#### [AUFGABE 1]
Gib aus den Einträgen den Abschnitt unverändert aus, der mit der Zeile beginnt, die „You are a GUI“ enthält, und mit der Zeile endet, die „Packing and Moving (205, 1686)“ enthält. Beide Grenzzeilen gehören dazu.

═════ TEXTAUSZUG ═════

Wie vorhin bemerkt worden, ist in der Oper nicht jene dramatische Eile, das sich stets beschleunigende Vorwärts erforderlich, wie im Drama; und die Situation mag sich gern etwas in die Länge ziehen. Indessen darf dies nicht ausarten in einen anhaltenden Stillstand. Als Beispiel der wahren Mitte kann ich die eben besprochene Situation hervorheben, nicht als einziges oder vollkommenstes im Don Juan, sondern weil es dem Leser gegenwärtig ist. Und doch, hier komme ich zu einem mißlichen Punkte; denn ich gebe zu, da sind – zwei Arien, welche fort müßten, welche, so vollendet sie auch an und für sich sind, dennoch störend, retardierend wirken. Ich machte gern daraus ein Geheimnis, aber was hilft's? die Wahrheit muß an den Tag. Nimmt man jene beiden fort, so ist alles übrige ebenso schön und abgerundet. Die eine Arie ist die des Ottavio, die andre die der Anna, beides mehr Konzertnummern, als dramatische Musik, wie überhaupt Ottavio und Anna viel zu unbedeutende Personen sind, um den Fortgang des Ganzen aufzuhalten. Entfernt man sie, so hat die Oper vollkommene musikalisch-dramatische Fortbewegung, so vollkommen wie keine andre.

═════

#### [AUFGABE 2]
Beantworte zum Textauszug über den Don Juan die folgenden Fragen:
(a) Was ist laut dem Textauszug in der Oper im Unterschied zum Drama nicht erforderlich?
(b) Welchen beiden Personen gehören die zwei Arien, die fort müssten?
(c) Als was werden diese beiden Arien eher eingestuft?

═════ ZU VERWENDENDE DATEN ═════

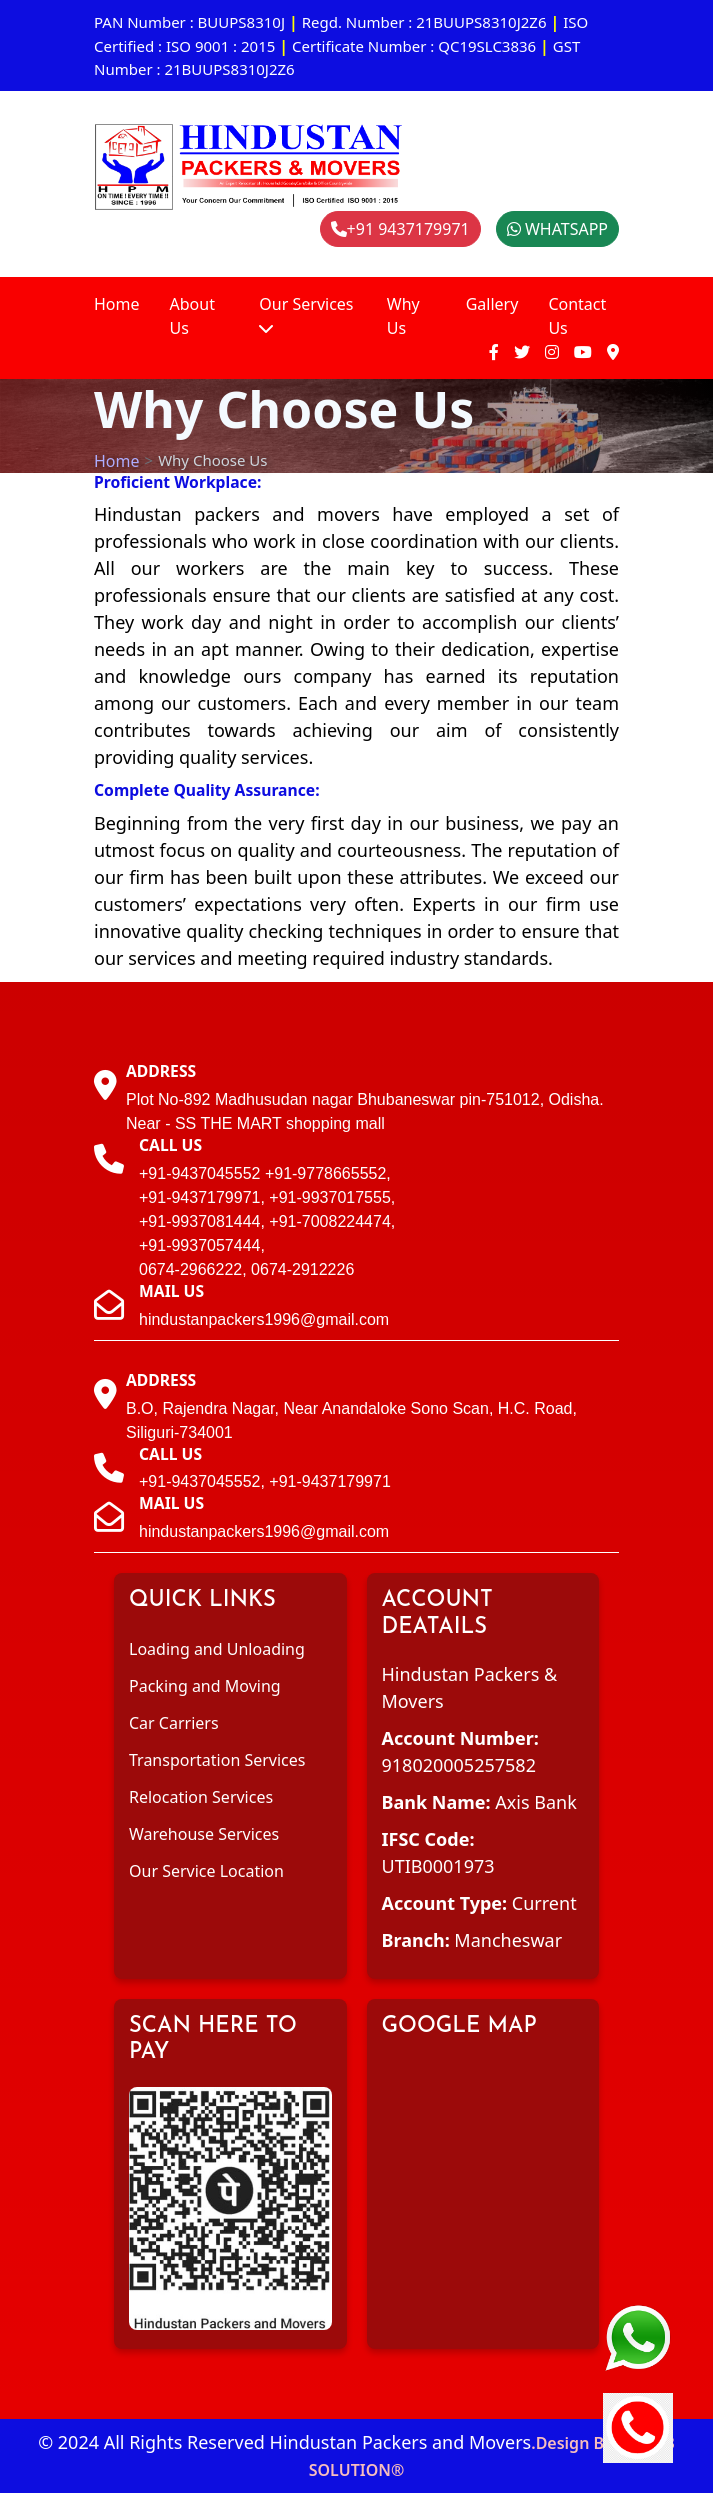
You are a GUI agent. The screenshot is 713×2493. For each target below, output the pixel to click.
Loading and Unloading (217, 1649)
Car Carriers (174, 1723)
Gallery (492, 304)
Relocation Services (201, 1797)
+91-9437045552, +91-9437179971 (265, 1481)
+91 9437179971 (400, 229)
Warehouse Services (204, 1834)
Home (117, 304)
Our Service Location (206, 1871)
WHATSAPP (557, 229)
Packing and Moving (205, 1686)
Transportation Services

═════
═════ ZU VERWENDENDE DATEN ═════

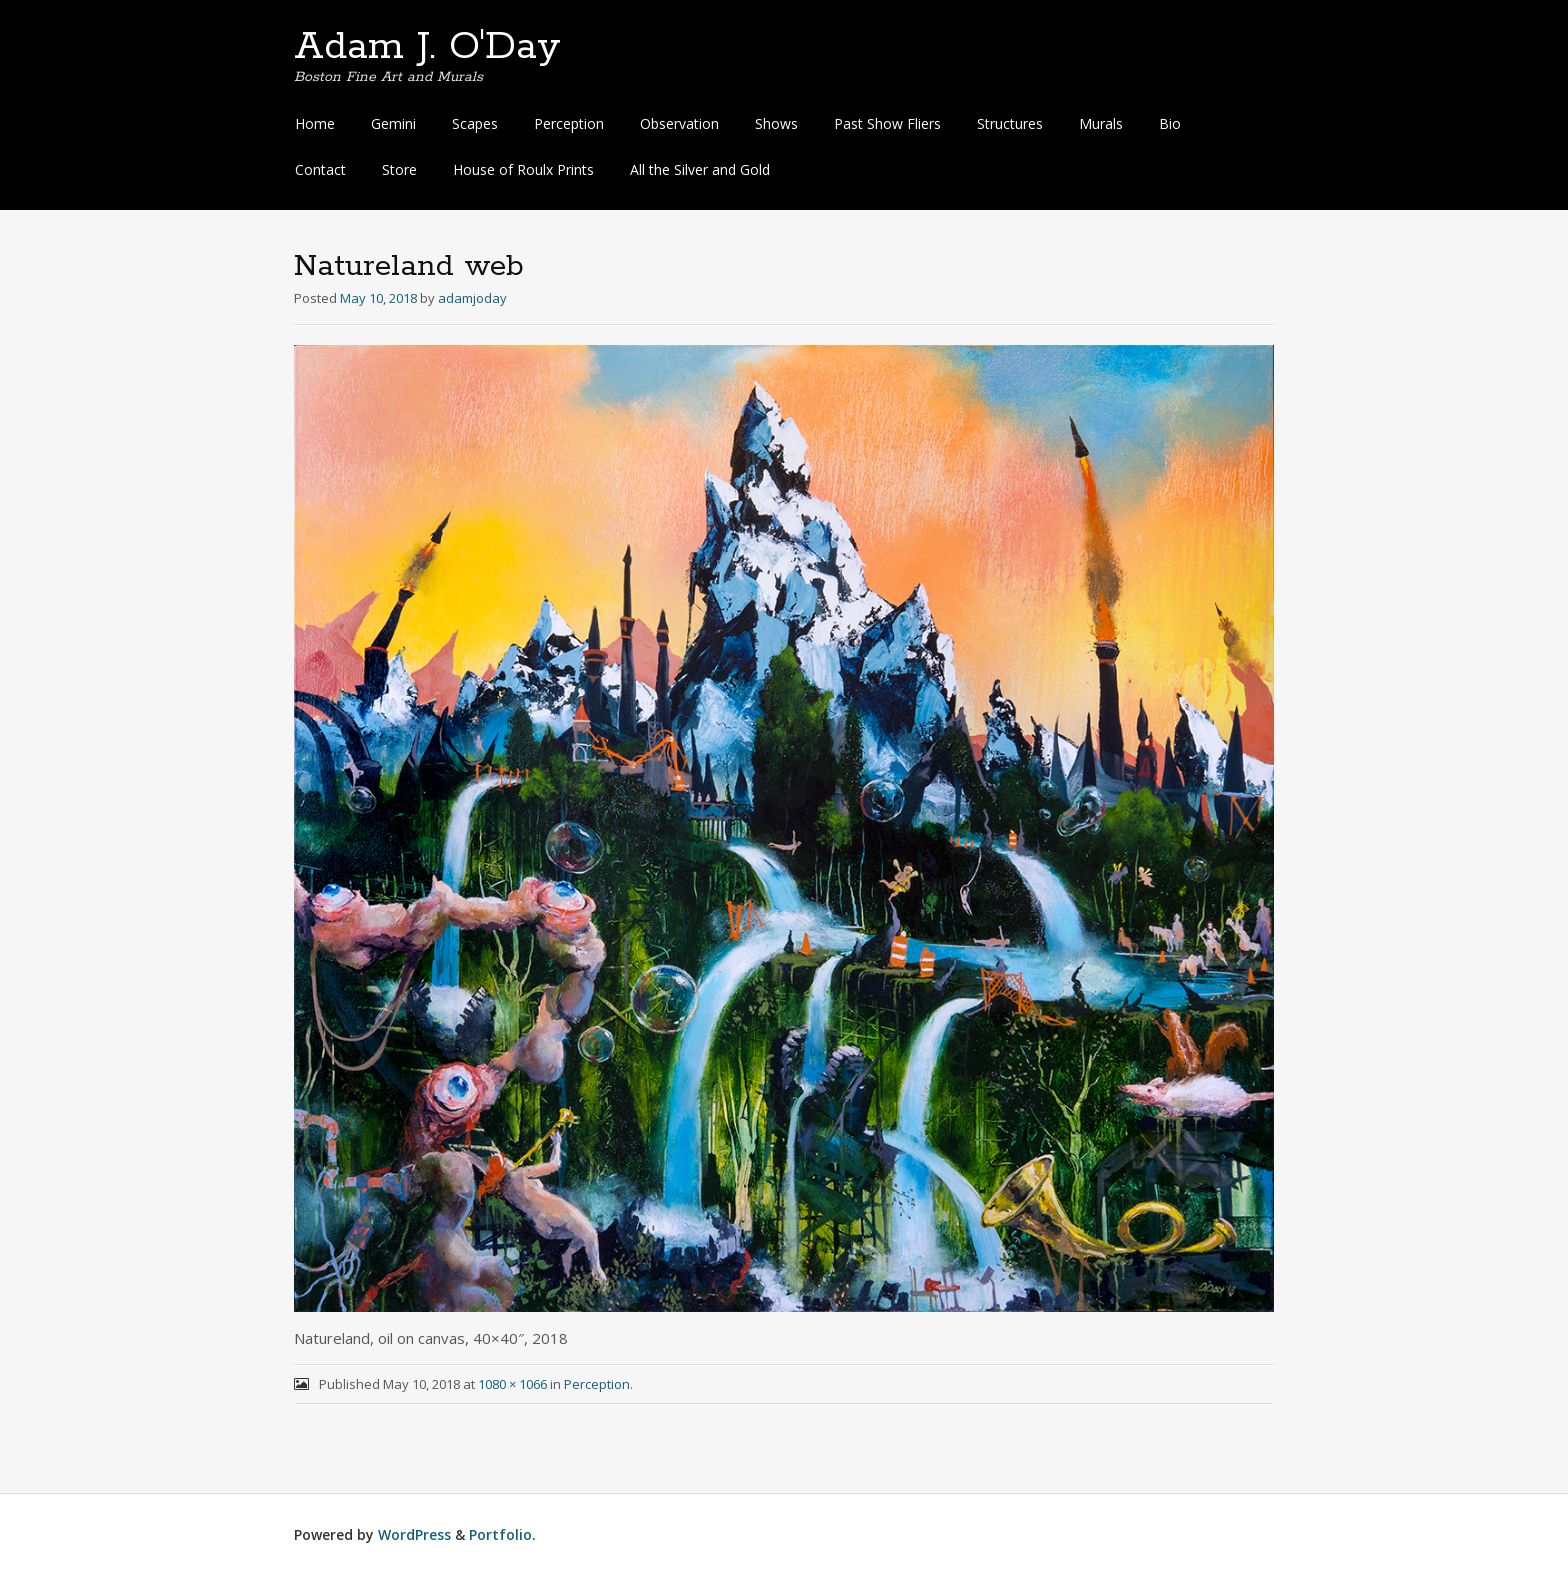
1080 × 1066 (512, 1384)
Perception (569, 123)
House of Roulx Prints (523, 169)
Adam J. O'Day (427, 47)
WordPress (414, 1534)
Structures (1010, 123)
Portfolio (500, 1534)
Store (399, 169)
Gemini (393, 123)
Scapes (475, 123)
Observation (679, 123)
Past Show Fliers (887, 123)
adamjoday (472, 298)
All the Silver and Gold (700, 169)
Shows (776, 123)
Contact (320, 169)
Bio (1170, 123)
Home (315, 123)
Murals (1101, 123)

═════

#### [LÖSUNG 1]
You are a GUI agent. The screenshot is 713×2493. For each target below, output the pixel to click.
Loading and Unloading (217, 1649)
Car Carriers (174, 1723)
Gallery (492, 304)
Relocation Services (201, 1797)
+91-9437045552, +91-9437179971 (265, 1481)
+91 9437179971 (400, 229)
Warehouse Services (204, 1834)
Home (117, 304)
Our Service Location (206, 1871)
WHATSAPP (557, 229)
Packing and Moving (205, 1686)

#### [LÖSUNG 2]
(a) Jene dramatische Eile, das sich stets beschleunigende Vorwärts.
(b) Ottavio und Anna.
(c) Mehr als Konzertnummern denn als dramatische Musik.